Sari tertawa, membuang kulit pisang ke piring. "Asal jangan ketemu hantu kakek sudah bagus. Aku bawa sambal kesukaanku ya, biar ada yang seru!"
Mereka berdua tertawa, merencanakan perjalanan yang tak hanya akan membawa mereka ke akar sejarah keluarga, tapi juga mungkin mengungkap misteri yang telah lama terpendam.
***
Setelah perjalanan panjang dengan mobil yang sesekali berhenti untuk menikmati pemandangan sawah dan gunung, Supri dan Sari tiba di desa kecil tempat kakek mereka dulu tinggal. Suasana desa yang damai dengan deretan rumah bambu dan suara anak-anak bermain di jalan tanah memberikan kesan kembali ke masa lalu.
Supri, dengan buku catatan tua di tangan, dan Sari, yang masih terus mengeluhkan sinyal ponsel yang hilang, mendatangi rumah kepala desa. Seorang pria tua dengan sarung dan peci hitam menyambut mereka dengan ramah.
"Selamat datang, Supri, Sari. Saya dengar kalian mencari kisah tentang keluarga besar kalian?" tanya Pak Harun, kepala desa, sambil menyuguhi mereka teh jahe.
"Betul, Pak. Kami mencari informasi tentang 'anak yang hilang' yang disebutkan di buku silsilah ini," kata Supri, menunjukkan buku tersebut.

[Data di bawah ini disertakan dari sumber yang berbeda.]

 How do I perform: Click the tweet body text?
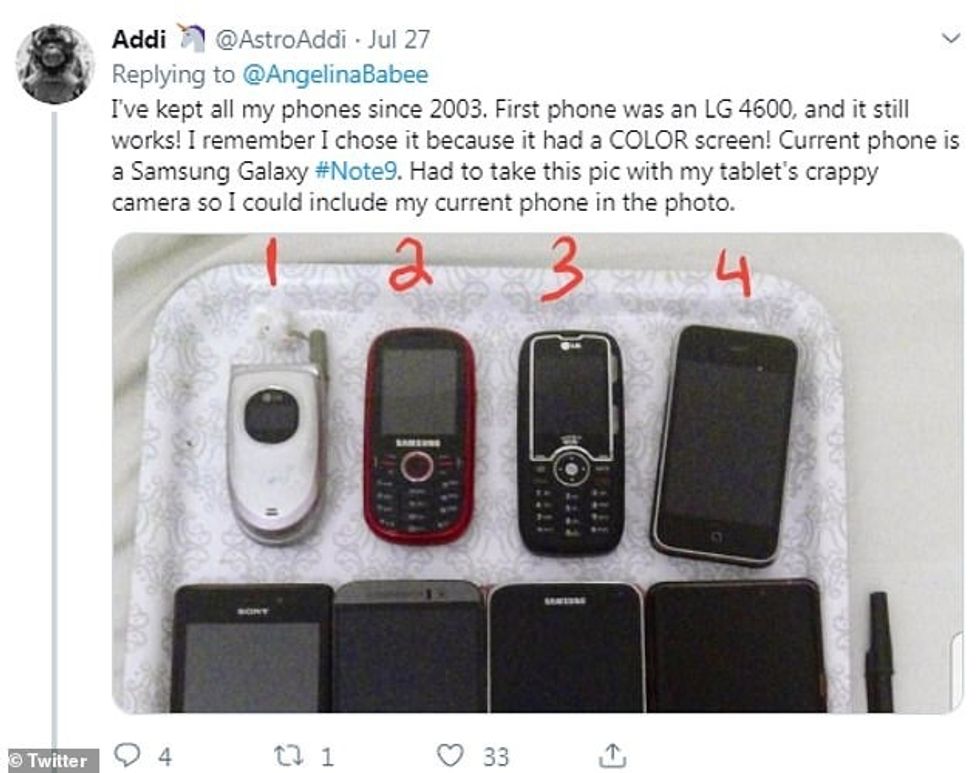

Pak Harun mengangguk pelan, seraya membetulkan kacamatanya. "Ah, itu cerita lama. Banyak yang sudah lupa, tapi memang ada kisah sedih di balik itu."

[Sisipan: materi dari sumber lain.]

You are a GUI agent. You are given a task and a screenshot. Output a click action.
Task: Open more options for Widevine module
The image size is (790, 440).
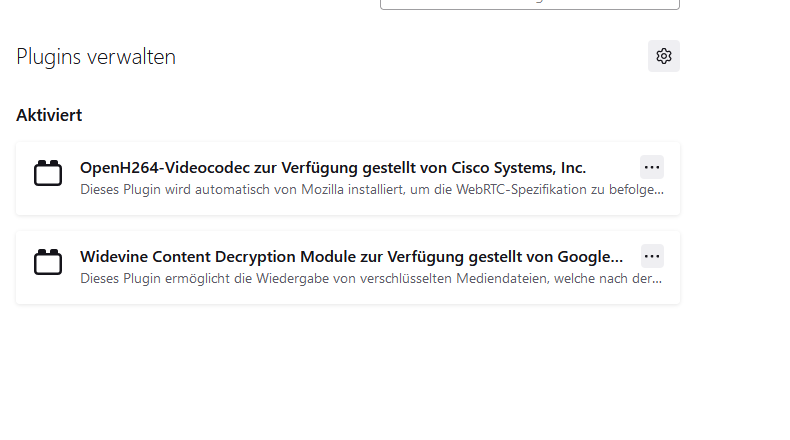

Sari, yang sudah menghabiskan dua gelas teh, menimpali dengan serius, "Pak, kami hanya ingin tahu kebenarannya. Apa yang terjadi sebenarnya?"
Dengan napas panjang, Pak Harun mulai bercerita. "Adalah benar ada seorang anak yang lahir dari hubungan yang tidak direstui di desa ini. Orang tuanya, salah satunya dari keluarga kalian, terpaksa meninggalkan desa karena malu. Anak itu dibesarkan oleh keluarga lain dan identitasnya dirahasiakan."
Supri mencatat dengan saksama. "Apakah masih ada yang tahu di mana keluarga atau anak itu sekarang, Pak?"